*TO BE DONE*. Using the commentary on Crimea below, decide whether each statement agrees with it: (a) the writer expects Minsk to be implemented; (b) the writer says the Bill and sanctions both belong to a policy toolkit but neither is actual policy; (c) the writer names moving an existing Executive Order into law as the most important current issue. Answer yes or no for each, quoting the words of the text that decide it.

*DOCUMENT EXTRACT*.
----------

There is perhaps one concern, albeit currently certainly not an issue regarding Crimea now.

As there is no way The Kremlin will leave Crimea whilst Mr Putin is alive, and there is no reason to believe any successor will undo the annexation either (living President’s/former President’s legacies etc), a reader may ponder just how many years it will be before certain western capitals would begin to pressure Kyiv to reach that “alternatively the peninsula’s status has been resolved to the satisfaction of….” status.

A reader may imagine in a truly wild flight of fancy, that Minsk is actually implemented, (which it will not be, and those that “negotiated” Ukraine into Minsk should perhaps if unable to “negotiate” it out, then at the very least be “negotiating” its continued stalling), how many years would it be before the sanctions on Crimea became simply irksome to them and sustained pressure was then put upon Kyiv to “accept reality” and strike a deal to “its” satisfaction (or more to the point, its dissatisfaction)?

After all, this Bill, is part of a policy toolkit no differently than sanctions are – but neither are actual policy.  Perhaps, “the West” will actually arrive at a policy – but to do that, it must first decide what it wants in the face of a protagonist that has for many years unambiguously stated it does not want to be like, nor part of, “the West”.

Nevertheless, the most important issue here and now, on the presumption it becomes law, is perhaps the transferring of an existing Executive Order into the US statue book prior to US presidential electoral outcomes.

----------

*DATA SECTION*.
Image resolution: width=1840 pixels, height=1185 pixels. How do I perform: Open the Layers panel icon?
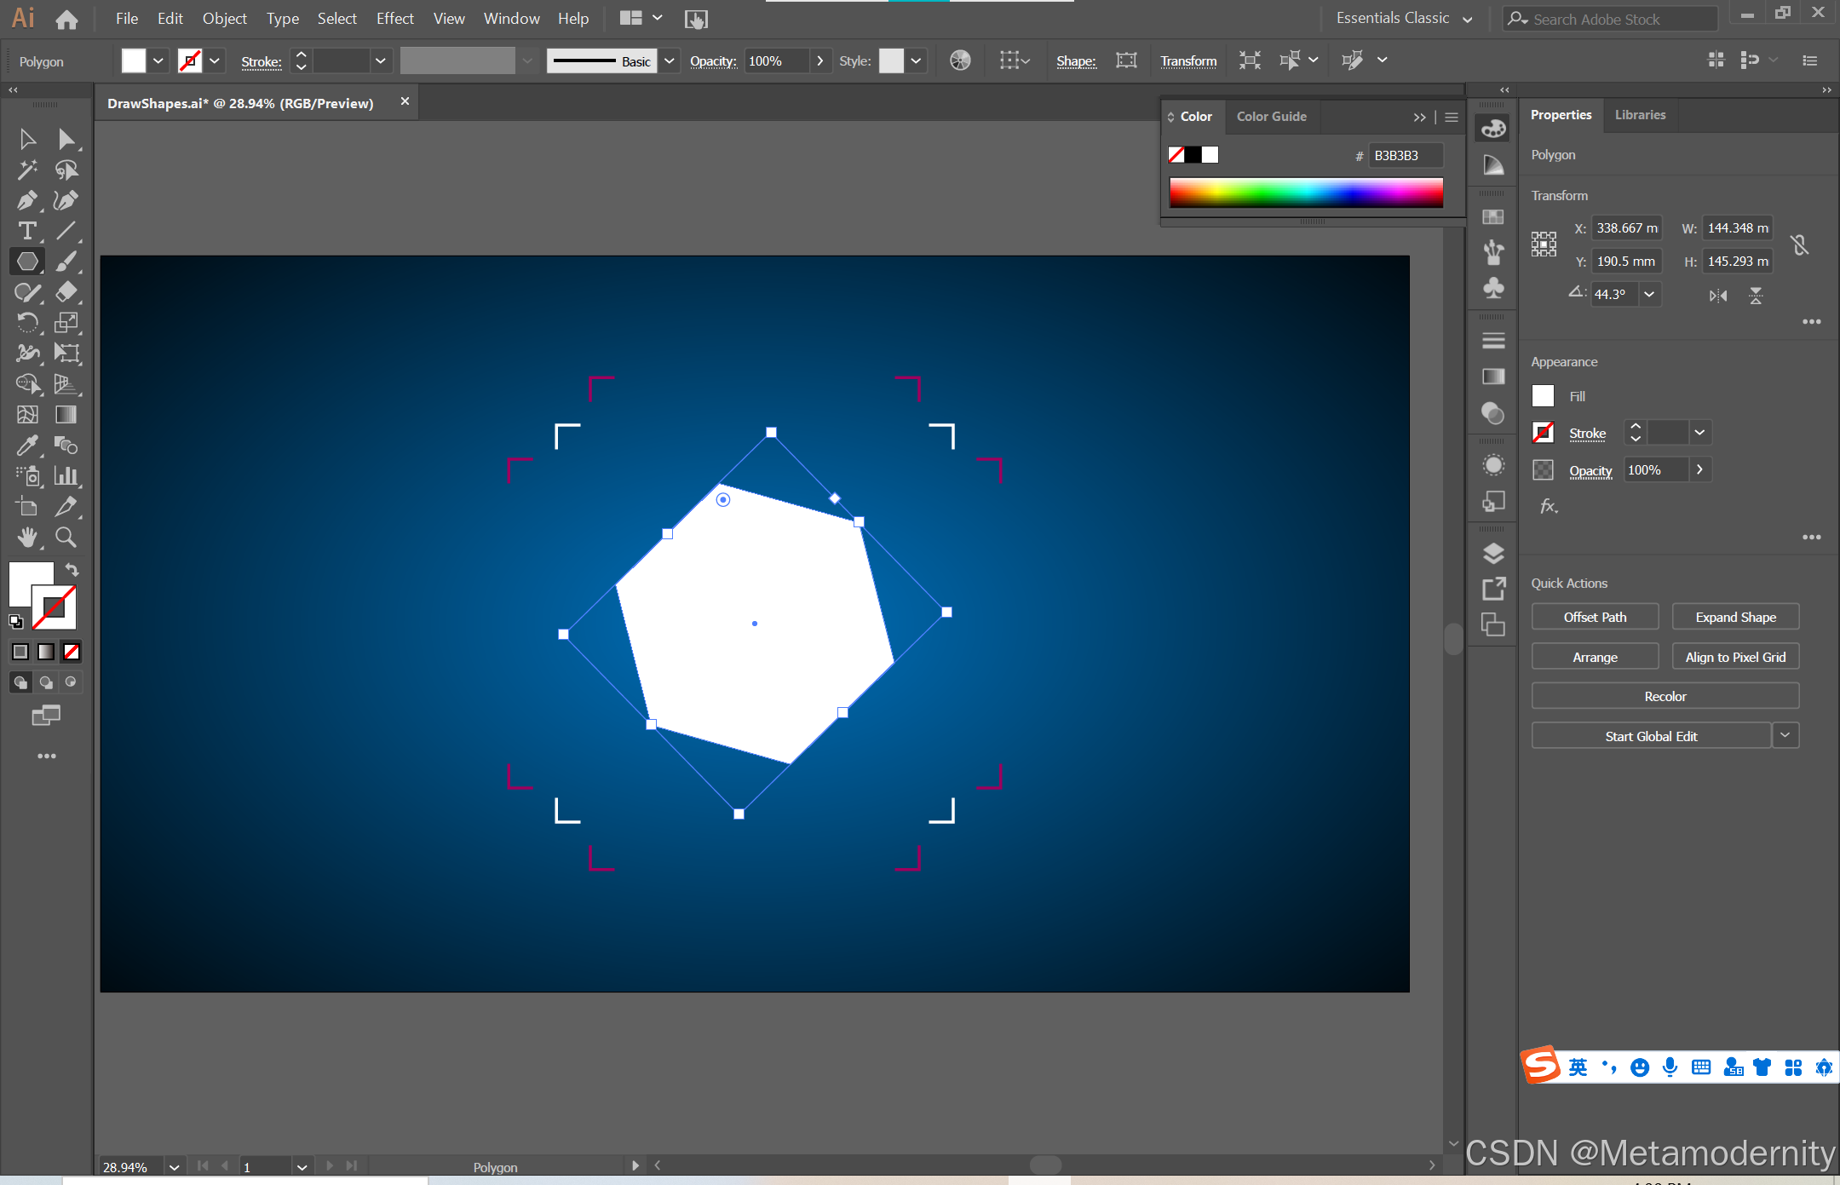tap(1493, 554)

----------

*FULL ANSWER*.
(a) No: "(which it will not be, and those that “negotiated” Ukraine into Minsk should perhaps if unable to “negotiate” it out, then at the very least be “negotiating” its continued stalling)"
(b) Yes: "this Bill, is part of a policy toolkit no differently than sanctions are – but neither are actual policy."
(c) Yes: "the most important issue here and now, on the presumption it becomes law, is perhaps the transferring of an existing Executive Order"